### Excerpt to read
⟨
A thin public float, a lockup deadline arriving within weeks, and a new 25-times leverage trading product going live the same day as the next launch attempt are all stacking up around SpaceX’s stock right now. None of the three has anything to do with rocket engines.

Four Raptor Engines Balk at T-Zero

SpaceX loaded more than 11.5 million pounds of methane and liquid oxygen into Starship on Thursday without incident. Then, as the Super Heavy booster’s 33 Raptor 3 engines began their ignition sequence, four of them never lit. The automated flight computer shut the whole sequence down before the vehicle left the mount.

Elon Musk confirmed the cause within hours. Some of the engines didn’t start, triggering an automatic launch abort, he wrote on X. He said two of the four non-igniting Raptors would be swapped out and that a new attempt was most likely early the following week. SpaceX later firmed that up to Monday, July 20, at 6:45 p.m. Eastern time, a 90-minute window at Starbase in Boca Chica, Texas.

Nothing about the abort itself was unusual by Starship standards. The vehicle stayed upright and intact, no hardware was lost, and engine swaps on the pad are a routine part of the program. Flight 12 in May, the first outing for this Starship V3 design, had its own rough patch: the booster failed to stick its splashdown, and the upper stage lost an engine before it could attempt an in-space relight. Flight 13 was built specifically to fix both problems, and it also carries the program’s first real operational payload, 20 Starlink V3 satellites that are physically too large for SpaceX’s older Falcon 9 rocket to carry.

That detail matters for the balance sheet as much as the launch manifest. Starlink generated roughly $3.26 billion in revenue in the first quarter of 2026, close to 69% of SpaceX’s total quarterly sales, and Starship is the only vehicle capable of putting the newer, bigger satellites into orbit.

  1. Thursday, July 16: Starship Flight 13 aborts at T-zero after four Raptor 3 engines fail to ignite; SPCX closes at $131, its fifth straight red session, then drops further after hours.
⟩
### Collected data
⟨
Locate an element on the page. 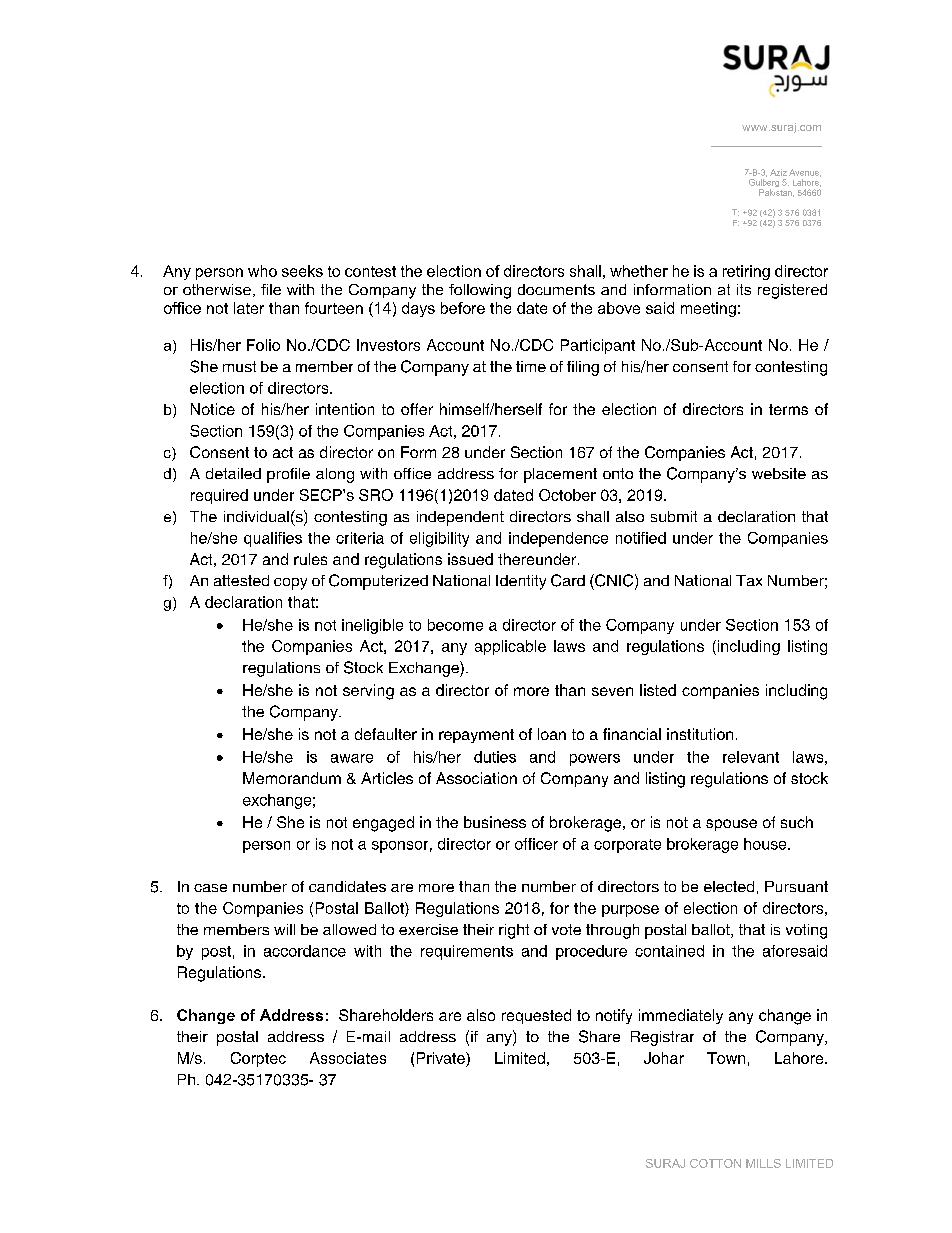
⟩
### What to do
Pick up the article above on the Starship Flight 13 abort and SpaceX's stock, and continue it after its final sentence.

### Exercise output
  2. Friday, July 17: Musk confirms two engines will be replaced; SPCX slides to a post-IPO low of $124.68; Cathie Wood’s ARK Invest buys roughly $18.3 million of shares into the drop.
  3. Monday, July 20: SpaceX targets 6:45 p.m. Eastern for Starship’s rescheduled 13th flight; hours earlier, at 09:00 UTC, Binance’s new 25-times leverage SPCX contract goes live.

Cathie Wood Buys the Dip Wall Street Is Debating

The scrub split market commentary almost immediately. Gary Marcus, a cognitive scientist and outspoken critic of Musk’s public claims, predicted trouble ahead of Friday’s session. Sawyer Merritt, an investor and prominent Tesla shareholder on X, took the opposite view and dismissed the reaction as noise over a routine scrub and a few-day delay.

A third party simply bought. Cathie Wood’s ARK Invest, which has purchased SpaceX stock on nearly every trading day this month, added roughly $18.3 million of shares on Friday alone, according to the firm’s own daily trading disclosures, as the price touched its lowest point since listing.

Where the reactions split:

  • Gary Marcus, cognitive scientist and AI critic: wrote that SpaceX “is likely going to crash hard Friday, as people come to realize that Elon isn’t magic,” then walked that back to expect only a fresh record low rather than a collapse.
  • Sawyer Merritt, investor and Tesla shareholder: called the selloff an overreaction, writing that traders selling over a short delay “shouldn’t have been in the stock in the first place.”
  • Cathie Wood, ARK Invest founder: bought into the exact session that produced the post-IPO low, extending a month of near-daily SPCX purchases across several ARK funds.

Wall Street’s analyst community leans closer to Wood than to Marcus. Of the analysts tracked by data provider LSEG, 27 out of 32 currently recommend buying the stock, four are neutral, and one recommends selling, according to Yahoo Finance’s review of coverage on the stock. That split of opinion, bullish analysts and a bullish fund manager against a bearish social-media voice, is fairly normal for a young, volatile stock. What is less normal is the mechanical setup underneath it.

Why Does a 5% Drop Hit SpaceX So Hard?

A single-digit percentage move looks large mainly because SpaceX has almost nothing available to trade. Of roughly 13.08 billion total shares outstanding, only about 555.6 million, somewhere between 4% and 5% of the company, were sold in the June IPO and are free to change hands. Nearly everything else sits behind lockup agreements.

That scarcity cuts in both directions. It is a big part of why the stock rocketed from its $135 offering price to a peak above $225 within days of its Nasdaq debut, a run that briefly valued the company near $2.66 trillion. The same mechanic works in reverse once sentiment turns, which is exactly what has happened since. The record-breaking IPO that made Musk the world’s first trillionaire priced the company at roughly 95 times sales, a valuation that leaves little room for a rocket program to have an ordinary bad week.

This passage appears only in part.